Is this a valid way to transform recombination rate values to 10kb windows?

[javibio-git]

Hello,

I am trying to compare recombination rates for two populations using the same reference genome, but the problem is that pyrho output is essentially different given the difference on the intervals. I think one workaround is to transform the pyrho output to 10[50]kb windows for each population to make them comparable. The main problem is that I am not sure if the way I am doing it is actually valid. For example:

Let's say we have these intervals with their respective rho values:

Interval A: 1-5,000 bp,     rho = 2.0e-8
Interval B: 5,000-8,000 bp, rho = 1.5e-8  
Interval C: 8,000-12,000 bp, rho = 3.0e-8

Now I'd like to calculate rho for the first 10kb window (1-10,000). And the way I should be doing this is first to know the amount of overlap of the intervals above within 1-10kb.
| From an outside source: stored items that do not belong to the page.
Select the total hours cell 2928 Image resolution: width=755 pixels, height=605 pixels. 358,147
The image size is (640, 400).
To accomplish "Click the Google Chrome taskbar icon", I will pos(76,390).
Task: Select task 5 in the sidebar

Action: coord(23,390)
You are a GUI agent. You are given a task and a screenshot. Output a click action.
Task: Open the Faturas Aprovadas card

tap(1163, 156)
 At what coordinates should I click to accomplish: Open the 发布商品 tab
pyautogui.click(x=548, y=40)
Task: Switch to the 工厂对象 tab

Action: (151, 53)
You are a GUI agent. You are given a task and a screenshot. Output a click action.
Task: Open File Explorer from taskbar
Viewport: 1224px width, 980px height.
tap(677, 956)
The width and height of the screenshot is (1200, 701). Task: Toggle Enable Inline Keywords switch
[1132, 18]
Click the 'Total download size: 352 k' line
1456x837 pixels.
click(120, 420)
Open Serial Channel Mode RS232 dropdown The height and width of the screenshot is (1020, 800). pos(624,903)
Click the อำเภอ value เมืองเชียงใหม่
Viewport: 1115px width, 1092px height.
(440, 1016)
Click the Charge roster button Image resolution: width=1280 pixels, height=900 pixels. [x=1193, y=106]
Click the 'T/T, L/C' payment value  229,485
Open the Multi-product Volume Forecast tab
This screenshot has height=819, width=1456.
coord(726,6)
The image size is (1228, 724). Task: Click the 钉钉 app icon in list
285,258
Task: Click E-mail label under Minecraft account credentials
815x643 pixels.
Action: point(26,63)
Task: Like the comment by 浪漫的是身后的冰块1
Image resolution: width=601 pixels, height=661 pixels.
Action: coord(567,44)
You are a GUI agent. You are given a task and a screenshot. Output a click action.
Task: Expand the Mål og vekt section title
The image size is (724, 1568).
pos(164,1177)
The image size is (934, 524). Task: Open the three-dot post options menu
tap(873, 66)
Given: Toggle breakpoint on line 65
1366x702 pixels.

This would be A = 5,000; B = 3,000; and C = 2,000. Taking this into account, the calculation should proceed like this:

window_rho = (2.0e-8 × 5,000 + 1.5e-8 × 3,000 + 3.0e-8 × 2,000) / (5,000 + 3,000 + 2,000)
                     = (1.0e-4 + 4.5e-5 + 6.0e-5) / 10,000
                     = 2.05e-4 / 10,000
                     = 2.05e-8 

Essentially, I am calculating the weight average for all the intervals that "contribute" to a specific window. In my head this makes sense but I am not sure if this is correct.

Any insights on this would be much appreciated!

Javi

[jeffspence]

Hi Javi,

I think what you propose makes sense to me, and is essentially what we did in the paper to compute correlations at broader scales (e.g., 1kb or 10kb scales).